Write back, word for word, the lines from the one containing "Tap the Wi-Fi status bar icon" to the end of the listing below. Include nothing else, and no pictures.
╔══
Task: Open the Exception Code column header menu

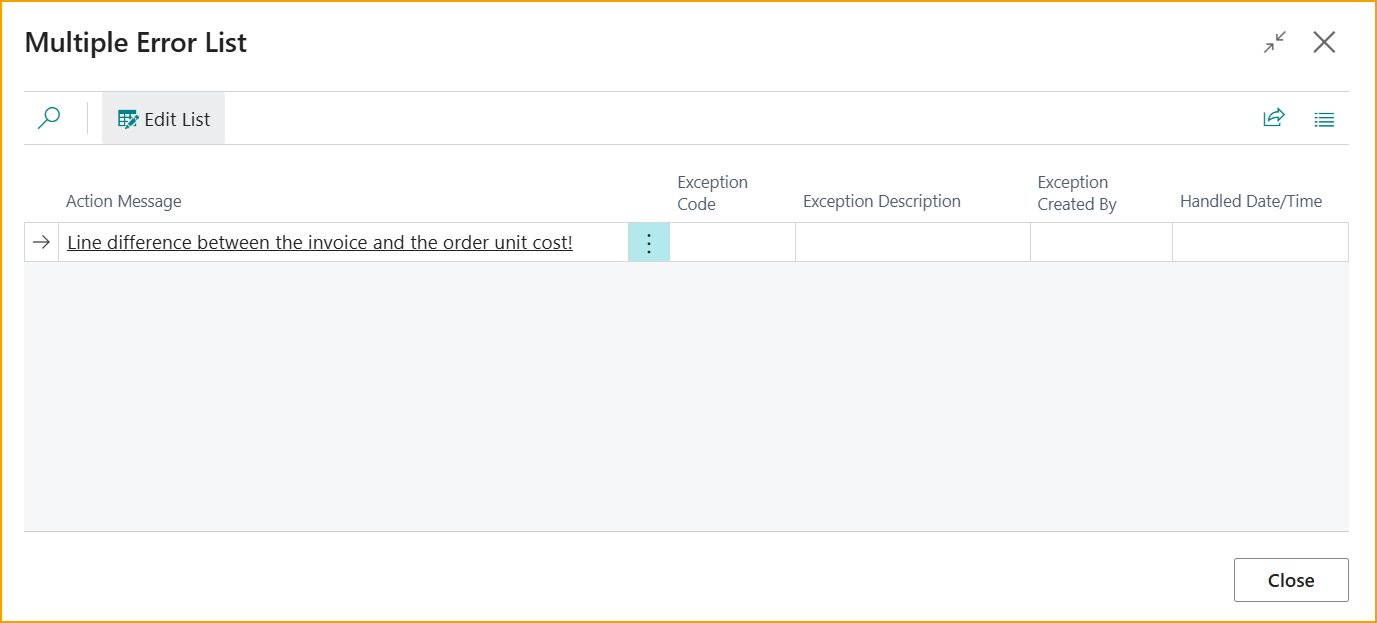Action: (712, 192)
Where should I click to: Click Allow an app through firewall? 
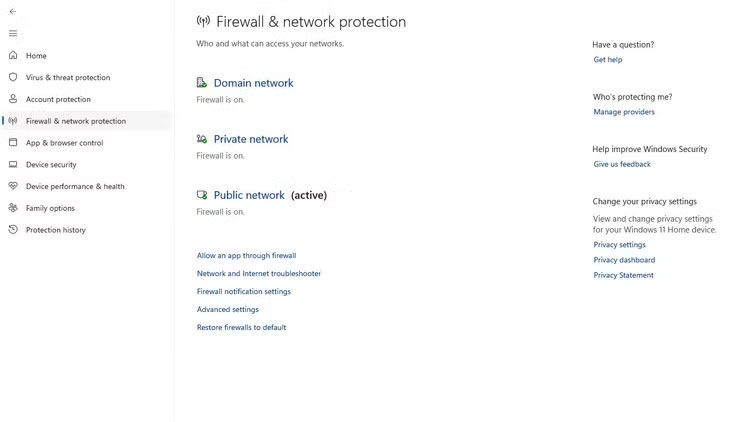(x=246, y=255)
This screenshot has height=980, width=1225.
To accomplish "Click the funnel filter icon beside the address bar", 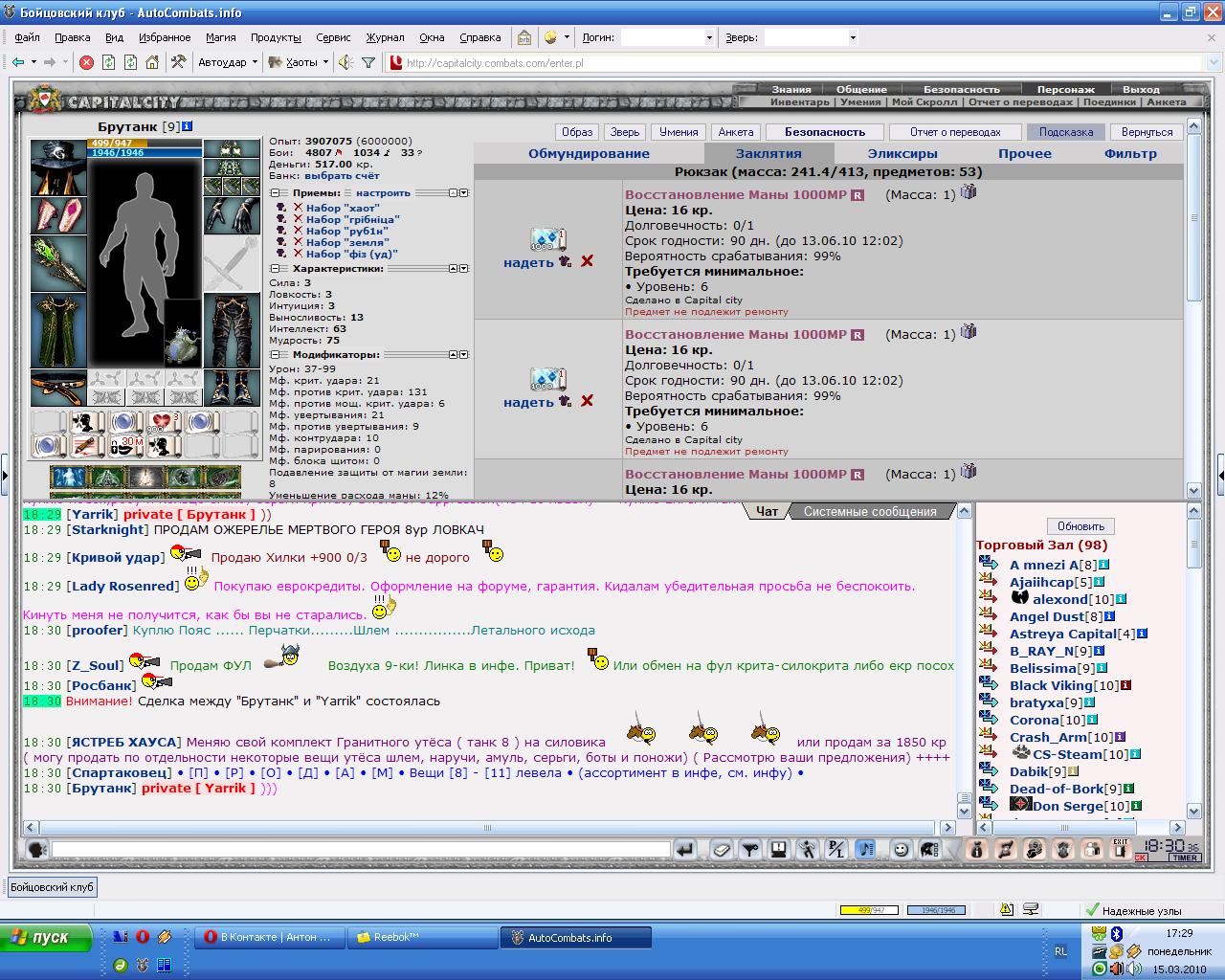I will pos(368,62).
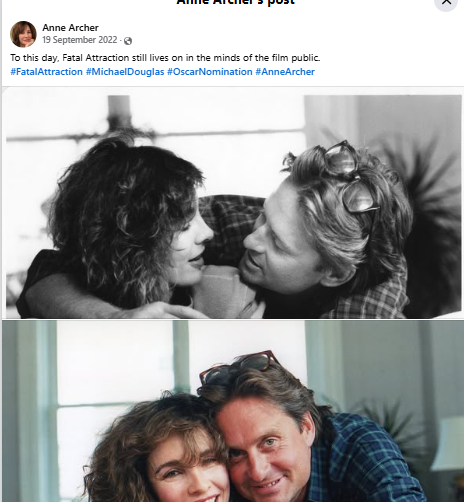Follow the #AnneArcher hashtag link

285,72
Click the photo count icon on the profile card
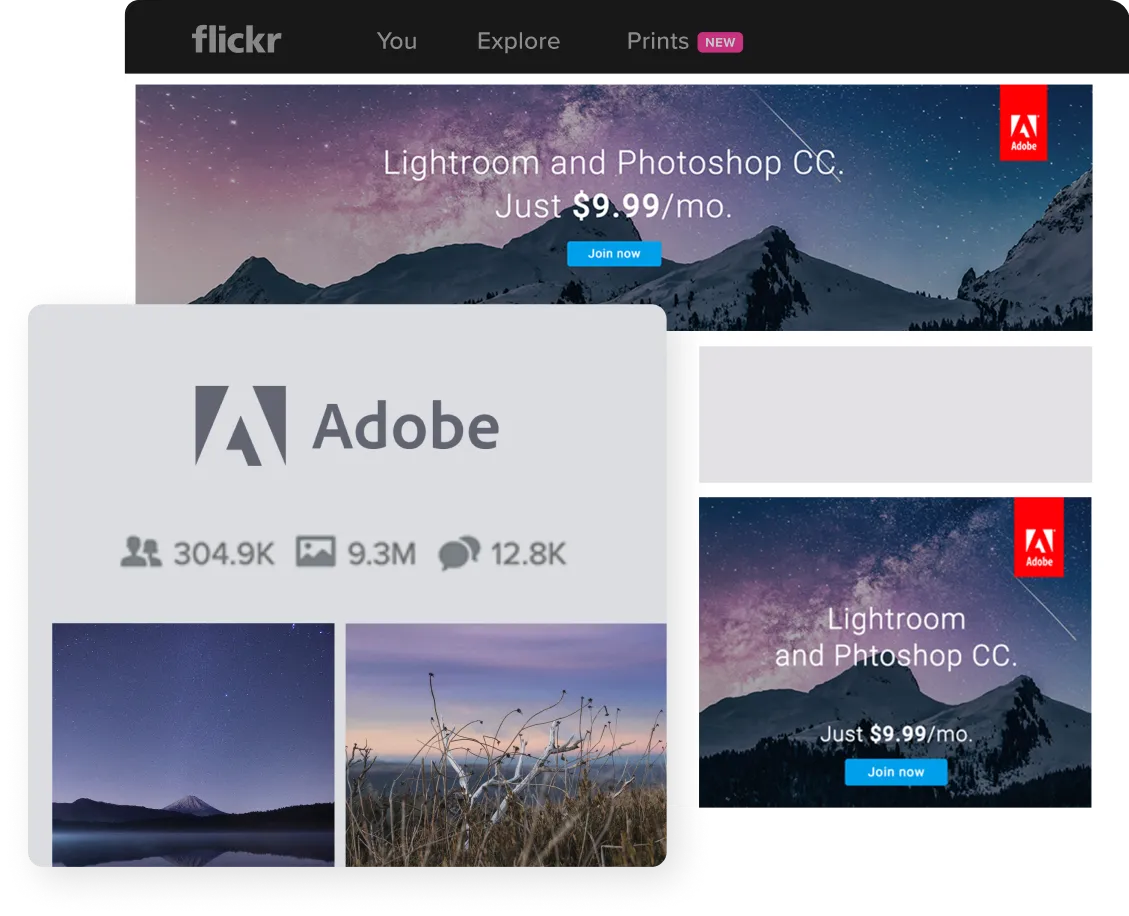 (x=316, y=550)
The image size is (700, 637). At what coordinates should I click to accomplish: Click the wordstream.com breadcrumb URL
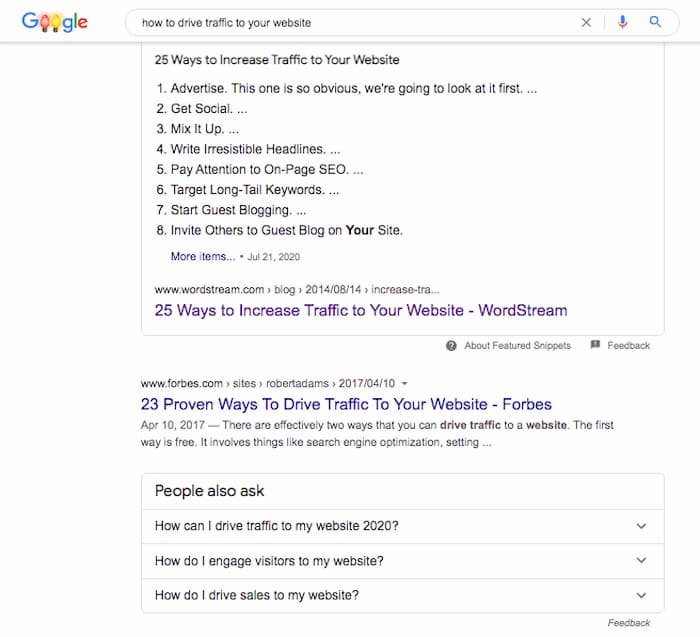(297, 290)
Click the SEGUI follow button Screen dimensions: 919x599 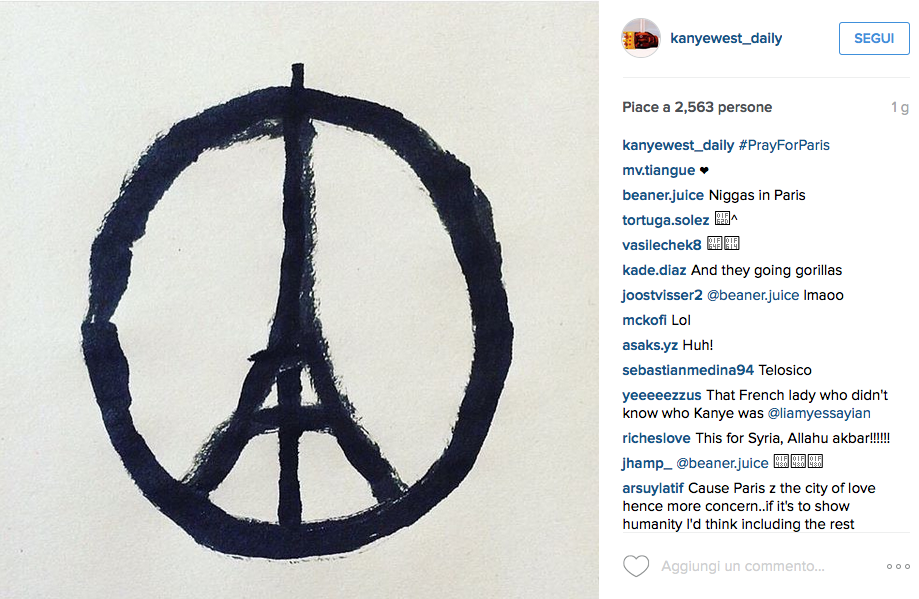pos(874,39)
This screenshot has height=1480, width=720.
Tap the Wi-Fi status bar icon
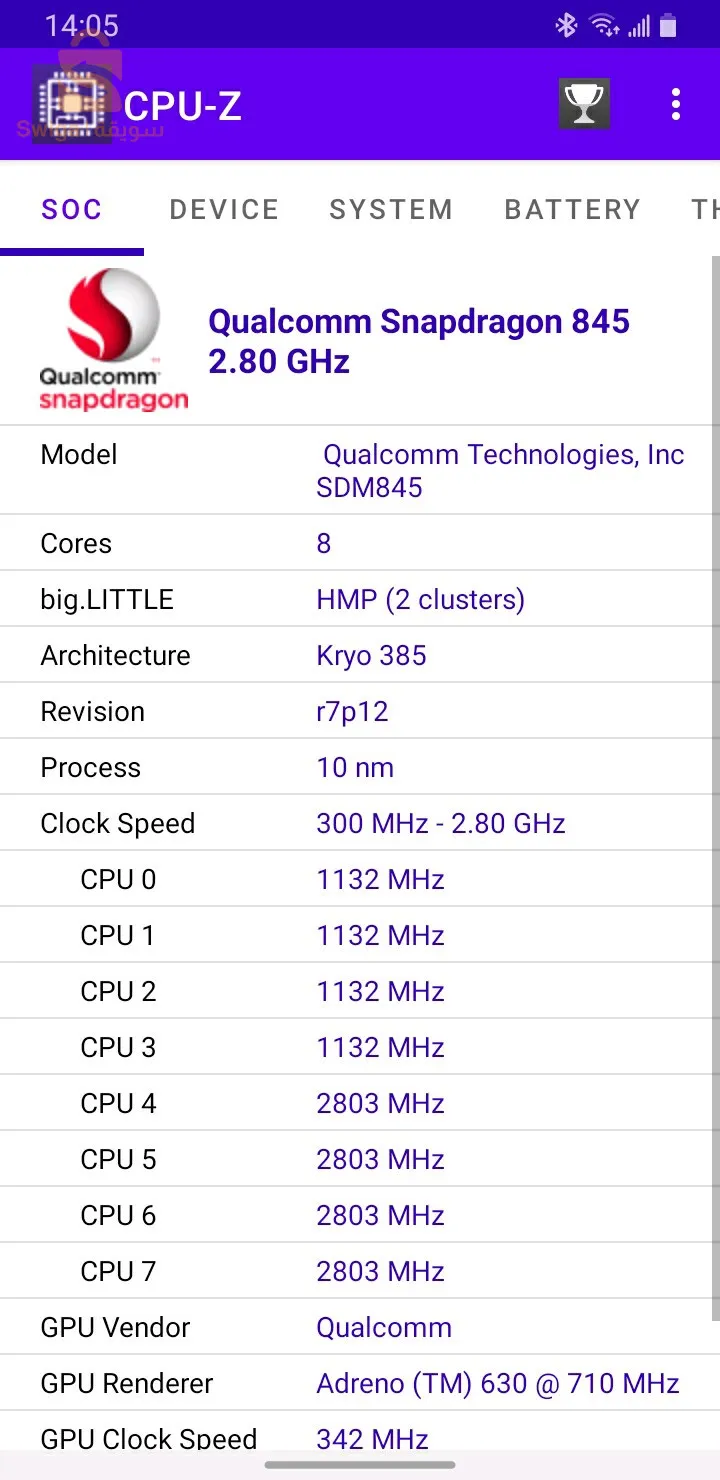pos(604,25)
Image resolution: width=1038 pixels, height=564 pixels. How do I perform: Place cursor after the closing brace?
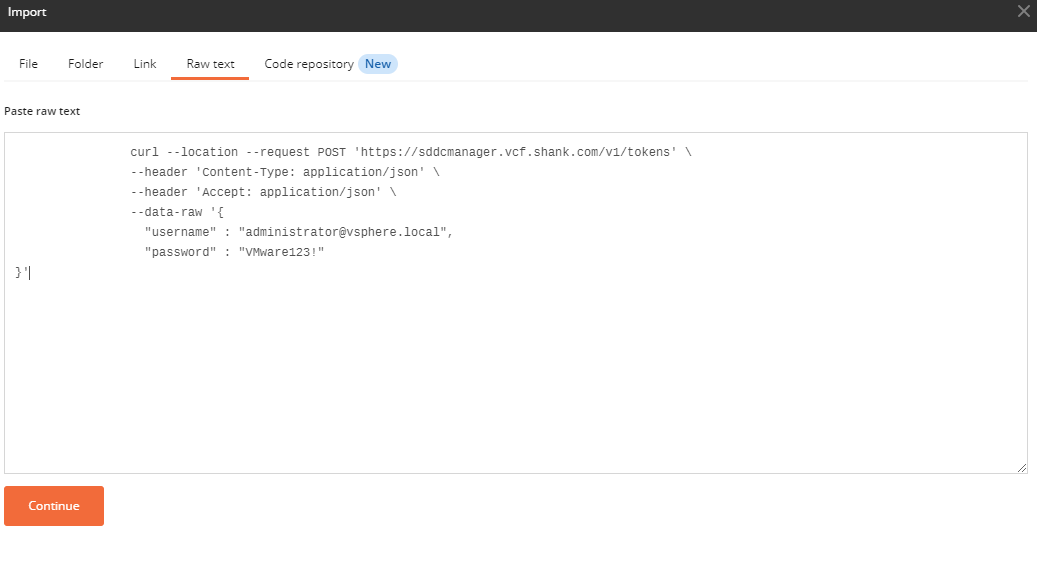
╚══
WRITTEN ANSWER:
Tap the Wi-Fi status bar icon
pos(604,25)
Image resolution: width=1038 pixels, height=564 pixels. How do I perform: Place cursor after the closing brace?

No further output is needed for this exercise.